Anyway, the other night, I gave Sicario a shot. And, as you can probably tell from the title of this post, I didn’t make it very far. It’s bad.
The movie opens with an FBI raid on a house in Arizona. Now, the CQB tactics and weapons handling are atrocious, but it’s Hollywood, so that’s kind of to be expected. Annoying, but not necessarily a deal-breaker.
It’s the rest of the scenario where the wheels really start to fall off. For all the little cinematography tricks that they use to build up how ominous the whole thing is, none of it makes any sense. The inner walls of the house are lined with corpses, all with plastic bags over their heads, shut up inside the drywall. There’s an IED under the shed out back that goes off and kills two officers when they cut the lock and open it.
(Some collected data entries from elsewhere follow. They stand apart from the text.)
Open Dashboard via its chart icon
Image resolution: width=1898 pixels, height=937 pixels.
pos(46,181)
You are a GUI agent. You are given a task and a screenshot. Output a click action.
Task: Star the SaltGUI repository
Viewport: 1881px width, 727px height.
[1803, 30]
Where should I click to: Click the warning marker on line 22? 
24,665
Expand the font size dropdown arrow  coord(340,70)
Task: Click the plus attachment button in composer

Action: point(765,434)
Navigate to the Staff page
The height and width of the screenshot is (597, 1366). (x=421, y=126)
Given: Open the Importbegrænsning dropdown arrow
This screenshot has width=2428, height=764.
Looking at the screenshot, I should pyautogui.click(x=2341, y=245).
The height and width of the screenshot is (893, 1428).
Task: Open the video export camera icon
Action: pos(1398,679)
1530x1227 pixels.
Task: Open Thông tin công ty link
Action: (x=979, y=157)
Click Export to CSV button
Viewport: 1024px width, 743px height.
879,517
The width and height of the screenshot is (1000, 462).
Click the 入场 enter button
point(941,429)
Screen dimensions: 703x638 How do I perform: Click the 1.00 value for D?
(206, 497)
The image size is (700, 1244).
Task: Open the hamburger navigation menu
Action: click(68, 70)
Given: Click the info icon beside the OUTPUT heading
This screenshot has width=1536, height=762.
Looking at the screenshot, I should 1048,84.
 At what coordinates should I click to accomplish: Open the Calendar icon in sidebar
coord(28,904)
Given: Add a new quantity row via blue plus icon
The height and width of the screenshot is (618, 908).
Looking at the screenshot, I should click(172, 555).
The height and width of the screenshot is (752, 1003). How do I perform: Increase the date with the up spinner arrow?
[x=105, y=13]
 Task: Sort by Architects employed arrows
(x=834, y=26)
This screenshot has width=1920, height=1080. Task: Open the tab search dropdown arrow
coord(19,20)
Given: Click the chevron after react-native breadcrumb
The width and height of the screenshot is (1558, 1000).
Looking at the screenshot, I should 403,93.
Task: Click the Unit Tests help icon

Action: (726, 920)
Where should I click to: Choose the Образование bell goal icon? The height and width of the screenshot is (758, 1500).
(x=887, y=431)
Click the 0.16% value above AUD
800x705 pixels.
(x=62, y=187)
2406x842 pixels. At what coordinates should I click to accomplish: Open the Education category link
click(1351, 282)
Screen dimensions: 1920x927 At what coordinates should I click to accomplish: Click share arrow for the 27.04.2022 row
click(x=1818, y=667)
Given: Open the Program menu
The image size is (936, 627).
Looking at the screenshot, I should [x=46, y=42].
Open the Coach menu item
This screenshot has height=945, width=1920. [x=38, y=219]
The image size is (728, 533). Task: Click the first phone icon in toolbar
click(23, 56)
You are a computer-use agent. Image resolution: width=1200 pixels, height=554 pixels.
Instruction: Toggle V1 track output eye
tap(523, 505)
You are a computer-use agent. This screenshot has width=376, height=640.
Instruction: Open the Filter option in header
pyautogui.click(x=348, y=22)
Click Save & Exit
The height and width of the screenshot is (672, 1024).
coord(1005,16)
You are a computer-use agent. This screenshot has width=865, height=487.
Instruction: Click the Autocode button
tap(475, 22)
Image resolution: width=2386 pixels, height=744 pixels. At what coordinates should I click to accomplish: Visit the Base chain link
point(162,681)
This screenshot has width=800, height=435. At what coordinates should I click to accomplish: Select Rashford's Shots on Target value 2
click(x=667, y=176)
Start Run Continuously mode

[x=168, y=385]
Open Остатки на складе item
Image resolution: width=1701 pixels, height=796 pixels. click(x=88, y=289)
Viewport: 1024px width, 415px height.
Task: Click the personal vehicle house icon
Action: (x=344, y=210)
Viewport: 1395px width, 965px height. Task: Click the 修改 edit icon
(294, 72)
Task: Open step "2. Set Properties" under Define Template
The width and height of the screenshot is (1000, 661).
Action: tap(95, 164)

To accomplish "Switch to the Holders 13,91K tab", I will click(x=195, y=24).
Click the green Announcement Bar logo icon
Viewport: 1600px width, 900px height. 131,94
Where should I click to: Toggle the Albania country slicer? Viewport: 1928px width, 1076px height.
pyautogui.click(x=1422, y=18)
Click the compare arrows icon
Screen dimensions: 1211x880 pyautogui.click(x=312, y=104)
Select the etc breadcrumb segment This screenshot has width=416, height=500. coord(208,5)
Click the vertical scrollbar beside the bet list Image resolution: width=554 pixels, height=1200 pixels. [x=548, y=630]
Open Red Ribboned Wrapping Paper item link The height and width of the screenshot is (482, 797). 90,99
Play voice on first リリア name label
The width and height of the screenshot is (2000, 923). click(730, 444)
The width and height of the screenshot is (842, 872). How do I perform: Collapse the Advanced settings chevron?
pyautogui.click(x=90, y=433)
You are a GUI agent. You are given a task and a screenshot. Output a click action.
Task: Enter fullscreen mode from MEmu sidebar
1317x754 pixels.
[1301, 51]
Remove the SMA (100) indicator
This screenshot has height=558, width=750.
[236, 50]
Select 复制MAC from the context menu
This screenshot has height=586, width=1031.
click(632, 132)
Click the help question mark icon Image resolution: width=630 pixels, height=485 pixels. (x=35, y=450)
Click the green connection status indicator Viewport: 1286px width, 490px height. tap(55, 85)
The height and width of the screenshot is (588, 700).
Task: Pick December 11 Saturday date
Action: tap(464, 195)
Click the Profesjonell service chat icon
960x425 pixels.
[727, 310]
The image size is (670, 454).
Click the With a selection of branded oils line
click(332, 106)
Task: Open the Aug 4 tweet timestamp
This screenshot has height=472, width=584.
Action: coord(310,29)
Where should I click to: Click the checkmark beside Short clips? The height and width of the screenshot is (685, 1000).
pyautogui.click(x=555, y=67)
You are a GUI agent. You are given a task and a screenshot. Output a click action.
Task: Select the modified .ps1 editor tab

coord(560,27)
Why would there be bodies in the walls in a house in Arizona? Not only is it an enormously labor-intensive way to hide bodies, it’s not even a particularly effective one. You can smell a dead rodent in the walls of a residential house, never mind about fifty human corpses. The cartels don’t work like that. Where have the bodies in Iguala been found? In the landfills. Landfills, mass graves, or even barrels of acid are better choices for disposing of bodies, and these are all things the cartels have really done. These people might be sick bastards, but they’re not stupid. The scenario in Sicario was stupid.
After that, I couldn’t keep going. The scenario was nonsensical, and everything about the writing and the cinematography just seemed to be trying too hard, while simultaneously not trying hard enough.